→ **Brief 1**
From the forum thread below, list every username that appears after "Quote from:".
→ **Brief 2**
According to the forum thread below, in what year was the Kullervo story probably written?
→ **Brief 3**
Continue the forum thread about books people are reading, starting after its last sentence.

→ **Source document**
I think there's that and perhaps more than just hints. You might also say Enescu is in that group...

Bogey

Quote from: Jeffrey Smith on May 29, 2016, 12:32:16 PM
Picked this up at the public library this afternoon


A review when you get done would be appreciated. :)
There will never be another era like the Golden Age of Hollywood.  We didn't know how to blow up buildings then so we had no choice but to tell great stories with great characters.-Ben Mankiewicz

kishnevi

#7576
Quote from: Bogey on May 29, 2016, 03:30:04 PM
A review when you get done would be appreciated. :)

Already done: a slim book, consisting of an unfinished prose version of the Kullervo story with outbreaks of verse sort of in the style of the original, two versions of a talk about the Kalevala in general,  again not quite complete, aimed at people not familiar with the Kalevala, and much editorial writing on the subject of this story as precursor to the Turin story of the Similarrion, incidental influences on  Elvish language, etc.

The story breaks off just after the suicide of Kullervo's sister, but covers the entire back story of Kullervo's parentage, how his uncle killed his father (the editor claims this was the origin of the Hamlet story) and brought him up as a servant, tried to kill him off, discovers Kullervo is lousy at every task set him,sells him off as a slave to Ilmarinen,  whose wife tries to kill him, and whom (the wife, that is) he does kill, then goes off to kill his uncle and as collateral damage kills his mother and two oldest siblings (nasty people)---although the last part is reduced to a plot outline attached to the end of the fragment.  Tolkien keeps only some of the names found in the Kalevala.

The story was probably written 1914, the talk somewhat later.

Parsifal

Quote from: Brian on May 17, 2016, 08:24:00 AM
The Door, a novel by Magda Szabó:

[asin] 1590177711[/asin]

Hot damn. I'm almost to the end and really want to shut my office door and read. What starts as a character study of a young woman and her housekeeper builds in tension until it goes to some really crazy places. Szabó's control of her narrative, and her language, is really breathtaking. One of those books where I feel confident that the author is taking me somewhere great.

Now reading this book for the second time. Something special.

→ **Extracted entries**
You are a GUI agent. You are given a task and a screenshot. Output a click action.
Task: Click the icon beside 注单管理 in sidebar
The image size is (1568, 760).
---
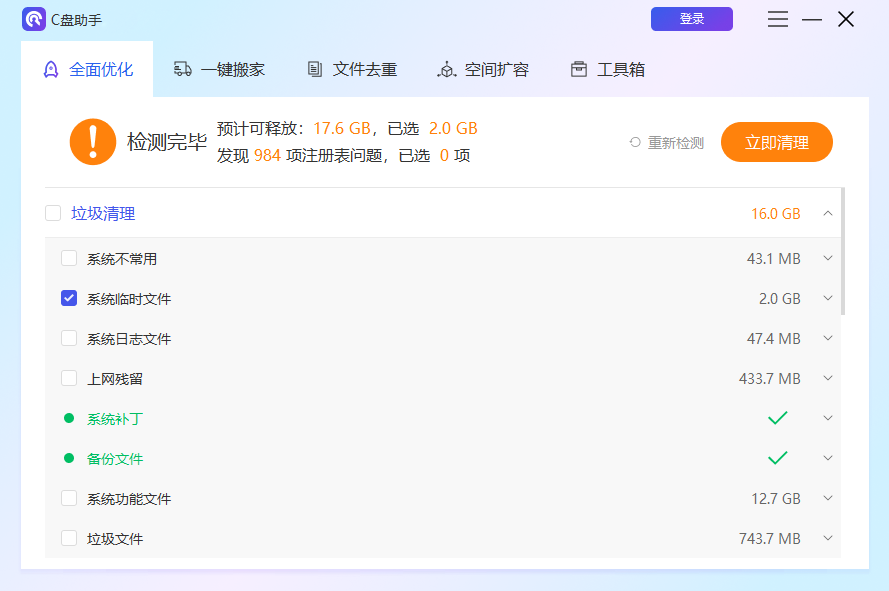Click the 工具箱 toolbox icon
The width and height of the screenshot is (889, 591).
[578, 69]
...
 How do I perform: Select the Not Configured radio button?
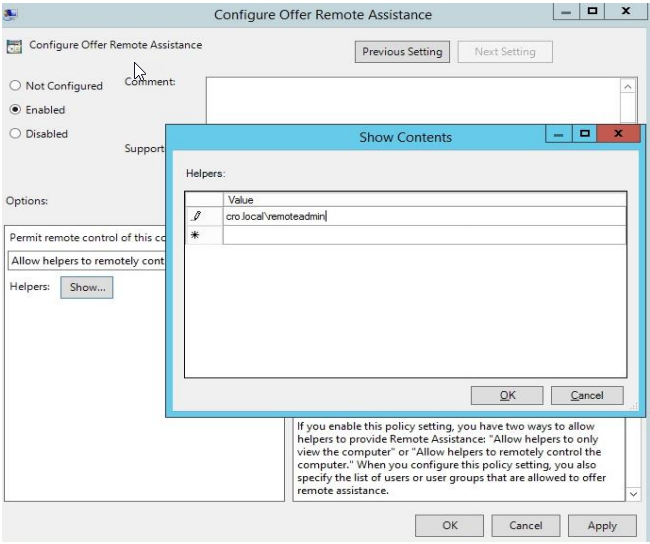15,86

→ **Final answer 1**
Jeffrey Smith, Bogey, Brian

→ **Final answer 2**
1914

→ **Final answer 3**
Bogey

Quote from: Jeffrey Smith on May 29, 2016, 07:00:31 PM
Already done: a slim book, consisting of an unfinished prose version of the Kullervo story with outbreaks of verse sort of in the style of the original, two versions of a talk about the Kalevala in general,  again not quite complete, aimed at people not familiar with the Kalevala, and much editorial writing on the subject of this story as precursor to the Turin story of the Similarrion, incidental influences on  Elvish language, etc.

The story breaks off just after the suicide of Kullervo's sister, but covers the entire back story of Kullervo's parentage, how his uncle killed his father (the editor claims this was the origin of the Hamlet story) and brought him up as a servant, tried to kill him off, discovers Kullervo is lousy at every task set him,sells him off as a slave to Ilmarinen,  whose wife tries to kill him, and whom (the wife, that is) he does kill, then goes off to kill his uncle and as collateral damage kills his mother and two oldest siblings (nasty people)---although the last part is reduced to a plot outline attached to the end of the fragment.  Tolkien keeps only some of the names found in the Kalevala.

The story was probably written 1914, the talk somewhat later.

Thank you. :)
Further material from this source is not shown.